Data listing
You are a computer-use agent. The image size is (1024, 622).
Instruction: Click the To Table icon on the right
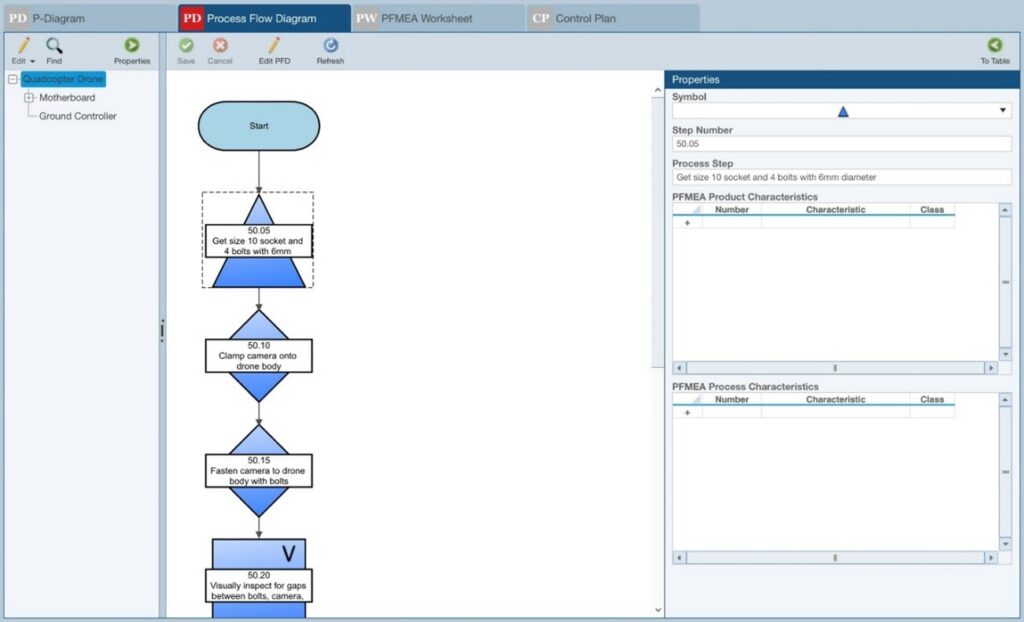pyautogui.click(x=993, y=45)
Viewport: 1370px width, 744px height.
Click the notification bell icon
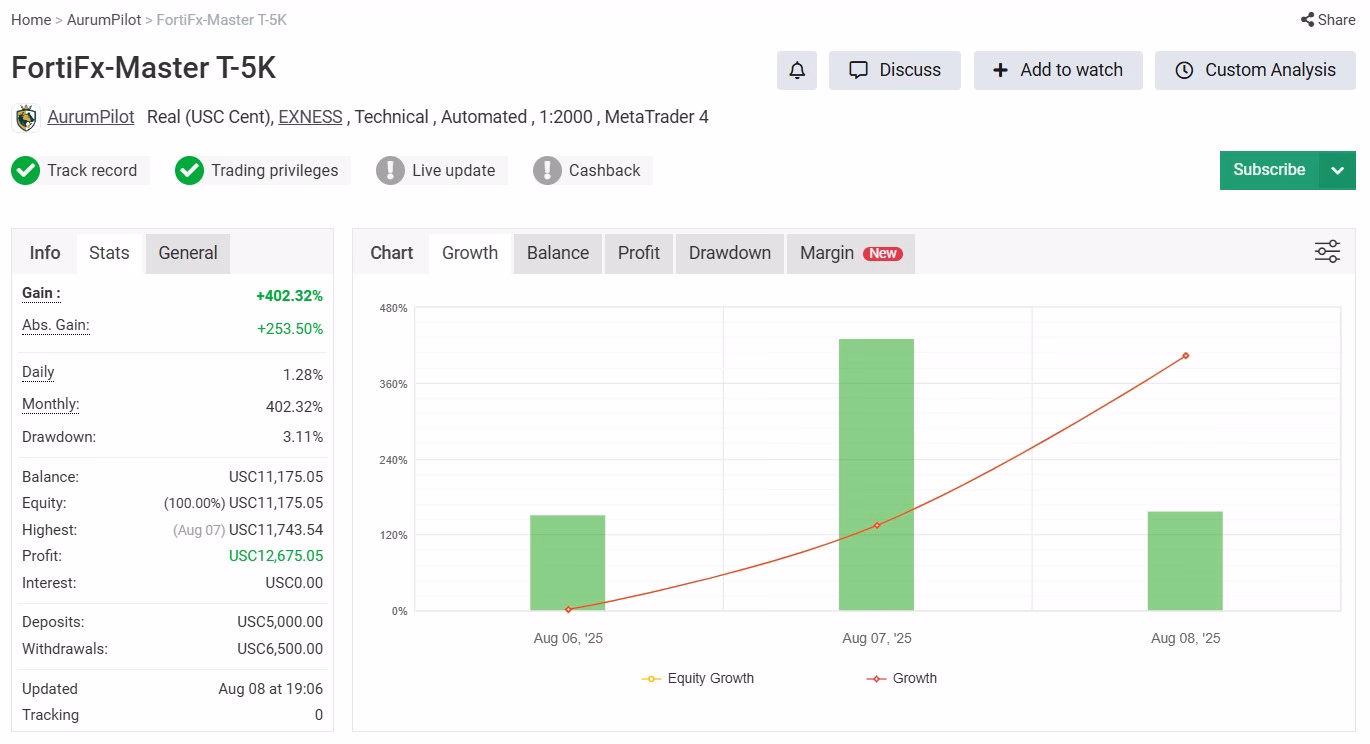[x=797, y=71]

...

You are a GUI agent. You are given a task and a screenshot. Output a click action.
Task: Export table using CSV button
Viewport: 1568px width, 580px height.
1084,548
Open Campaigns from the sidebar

--

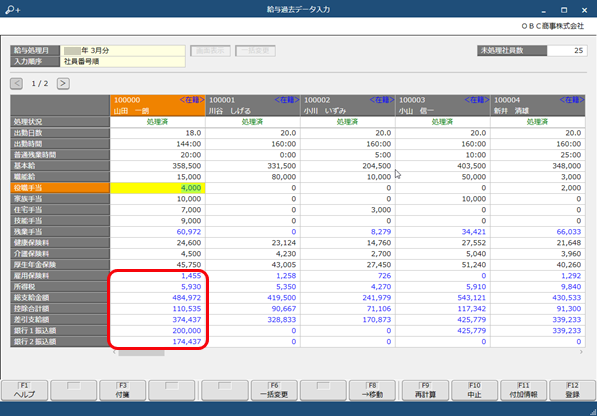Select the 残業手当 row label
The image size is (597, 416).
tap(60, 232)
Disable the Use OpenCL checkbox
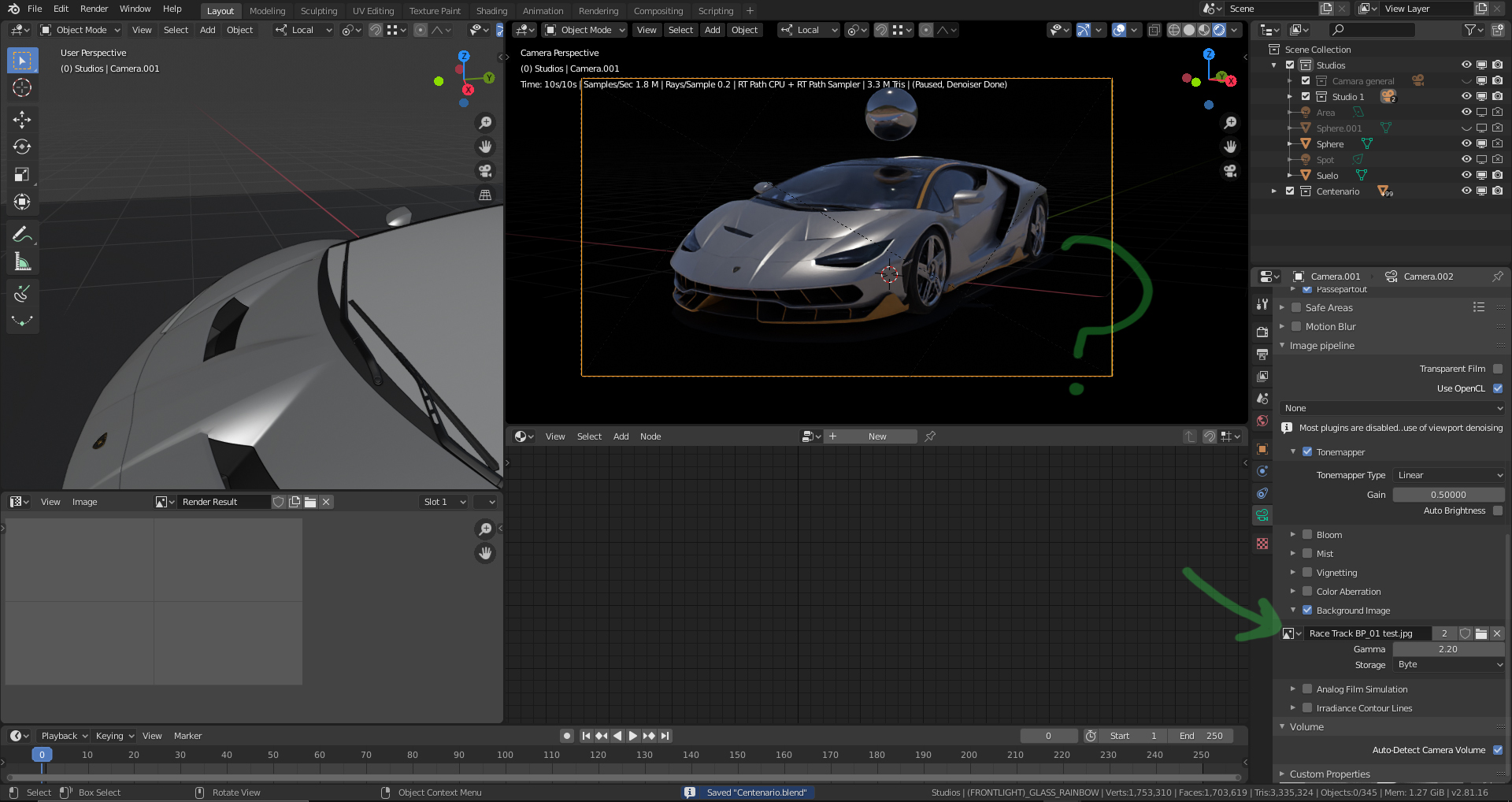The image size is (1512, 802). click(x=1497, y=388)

**TASK**. Give the lines of the records from the one containing "You are a computer-use" through the one containing "[x=797, y=71]", both included, as a numbered list with blank lines omitted. Leave the pictures out.

**CORRECT RESPONSE**.
1. You are a computer-use agent. The image size is (1024, 622).
2. Instruction: Click the To Table icon on the right
3. pyautogui.click(x=993, y=45)
4. Viewport: 1370px width, 744px height.
5. Click the notification bell icon
6. [x=797, y=71]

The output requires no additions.